Prompt> The whole listing below needs to be retyped without a single change.
=== Section Start ===
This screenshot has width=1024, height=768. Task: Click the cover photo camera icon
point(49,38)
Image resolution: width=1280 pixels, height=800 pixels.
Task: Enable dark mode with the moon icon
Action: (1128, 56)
=== Section End ===
Completed task>
This screenshot has width=1024, height=768. Task: Click the cover photo camera icon
point(49,38)
Image resolution: width=1280 pixels, height=800 pixels.
Task: Enable dark mode with the moon icon
Action: (1128, 56)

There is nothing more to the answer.